Return the lines below that contain the word "STAGE".

::::

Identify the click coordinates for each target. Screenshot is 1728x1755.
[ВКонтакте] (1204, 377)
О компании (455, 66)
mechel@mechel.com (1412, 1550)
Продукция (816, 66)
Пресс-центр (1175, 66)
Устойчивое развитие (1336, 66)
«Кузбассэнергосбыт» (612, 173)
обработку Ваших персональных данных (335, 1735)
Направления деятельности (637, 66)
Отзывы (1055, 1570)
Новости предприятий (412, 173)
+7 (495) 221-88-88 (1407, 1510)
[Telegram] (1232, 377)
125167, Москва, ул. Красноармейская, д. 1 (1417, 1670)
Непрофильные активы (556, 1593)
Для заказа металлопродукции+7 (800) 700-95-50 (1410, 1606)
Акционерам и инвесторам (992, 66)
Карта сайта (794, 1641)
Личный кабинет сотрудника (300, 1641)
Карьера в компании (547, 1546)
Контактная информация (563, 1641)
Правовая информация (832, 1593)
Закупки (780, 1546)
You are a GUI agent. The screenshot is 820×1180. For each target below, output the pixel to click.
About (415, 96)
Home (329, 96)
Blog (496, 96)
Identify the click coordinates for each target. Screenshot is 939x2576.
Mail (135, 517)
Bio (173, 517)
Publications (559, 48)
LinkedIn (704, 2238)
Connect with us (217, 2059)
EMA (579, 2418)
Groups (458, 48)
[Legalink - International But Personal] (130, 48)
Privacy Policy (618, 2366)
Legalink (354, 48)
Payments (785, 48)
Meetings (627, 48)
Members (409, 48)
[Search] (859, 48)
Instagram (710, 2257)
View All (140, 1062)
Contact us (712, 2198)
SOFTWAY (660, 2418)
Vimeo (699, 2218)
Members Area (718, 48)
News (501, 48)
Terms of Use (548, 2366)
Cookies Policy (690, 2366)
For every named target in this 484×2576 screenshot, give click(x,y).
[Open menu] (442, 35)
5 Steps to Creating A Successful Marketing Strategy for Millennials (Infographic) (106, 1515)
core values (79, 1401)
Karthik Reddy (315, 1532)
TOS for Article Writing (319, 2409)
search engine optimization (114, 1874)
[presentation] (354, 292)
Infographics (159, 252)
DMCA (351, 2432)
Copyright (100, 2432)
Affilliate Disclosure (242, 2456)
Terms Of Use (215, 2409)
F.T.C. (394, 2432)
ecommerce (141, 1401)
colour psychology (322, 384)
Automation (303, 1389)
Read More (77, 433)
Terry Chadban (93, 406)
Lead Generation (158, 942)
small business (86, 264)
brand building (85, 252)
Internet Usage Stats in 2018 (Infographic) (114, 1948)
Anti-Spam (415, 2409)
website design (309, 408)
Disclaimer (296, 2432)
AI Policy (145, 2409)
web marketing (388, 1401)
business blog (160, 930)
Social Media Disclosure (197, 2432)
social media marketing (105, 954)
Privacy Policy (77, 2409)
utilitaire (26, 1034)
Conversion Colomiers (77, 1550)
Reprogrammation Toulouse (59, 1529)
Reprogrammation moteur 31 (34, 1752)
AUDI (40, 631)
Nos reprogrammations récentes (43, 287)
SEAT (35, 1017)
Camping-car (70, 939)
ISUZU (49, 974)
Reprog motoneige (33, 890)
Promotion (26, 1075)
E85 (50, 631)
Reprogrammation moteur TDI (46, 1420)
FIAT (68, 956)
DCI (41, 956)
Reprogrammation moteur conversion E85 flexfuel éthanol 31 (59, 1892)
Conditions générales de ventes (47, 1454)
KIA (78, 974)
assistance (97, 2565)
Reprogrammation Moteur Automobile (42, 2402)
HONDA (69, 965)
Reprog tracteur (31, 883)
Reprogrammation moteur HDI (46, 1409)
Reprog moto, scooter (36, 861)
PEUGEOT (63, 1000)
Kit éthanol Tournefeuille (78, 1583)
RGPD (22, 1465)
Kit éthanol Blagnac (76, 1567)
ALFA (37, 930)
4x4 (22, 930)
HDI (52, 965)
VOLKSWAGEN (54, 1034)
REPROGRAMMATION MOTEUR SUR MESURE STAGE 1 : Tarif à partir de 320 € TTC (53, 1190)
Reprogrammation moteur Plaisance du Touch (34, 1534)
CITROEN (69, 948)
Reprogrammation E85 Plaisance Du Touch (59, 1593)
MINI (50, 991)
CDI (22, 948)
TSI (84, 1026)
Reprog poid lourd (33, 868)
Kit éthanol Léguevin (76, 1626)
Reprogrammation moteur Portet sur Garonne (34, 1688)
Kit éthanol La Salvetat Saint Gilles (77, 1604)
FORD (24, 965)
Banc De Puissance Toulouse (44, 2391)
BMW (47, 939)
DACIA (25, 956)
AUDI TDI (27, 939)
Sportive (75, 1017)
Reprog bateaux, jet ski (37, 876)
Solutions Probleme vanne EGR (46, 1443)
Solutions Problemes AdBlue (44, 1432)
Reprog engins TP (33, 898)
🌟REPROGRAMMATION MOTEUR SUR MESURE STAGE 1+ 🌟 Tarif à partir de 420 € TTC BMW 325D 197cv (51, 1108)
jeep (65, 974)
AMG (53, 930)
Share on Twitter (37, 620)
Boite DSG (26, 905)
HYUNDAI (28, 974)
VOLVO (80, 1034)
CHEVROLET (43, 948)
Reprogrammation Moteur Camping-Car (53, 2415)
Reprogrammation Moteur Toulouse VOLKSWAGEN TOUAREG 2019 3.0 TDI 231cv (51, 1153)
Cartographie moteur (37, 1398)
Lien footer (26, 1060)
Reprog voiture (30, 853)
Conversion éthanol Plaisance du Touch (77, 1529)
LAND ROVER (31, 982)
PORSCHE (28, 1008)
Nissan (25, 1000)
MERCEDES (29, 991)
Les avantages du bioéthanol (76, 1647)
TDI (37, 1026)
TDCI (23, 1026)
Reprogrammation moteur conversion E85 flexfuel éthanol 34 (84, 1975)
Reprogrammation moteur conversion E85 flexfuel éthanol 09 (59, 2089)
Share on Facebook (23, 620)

::::

* [Solution for this problem]:
REPROGRAMMATION MOTEUR SUR MESURE STAGE 1 : Tarif à partir de 320 € TTC (53, 1190)
🌟REPROGRAMMATION MOTEUR SUR MESURE STAGE 1+ 🌟 Tarif à partir de 420 € TTC BMW 325D 197cv (51, 1108)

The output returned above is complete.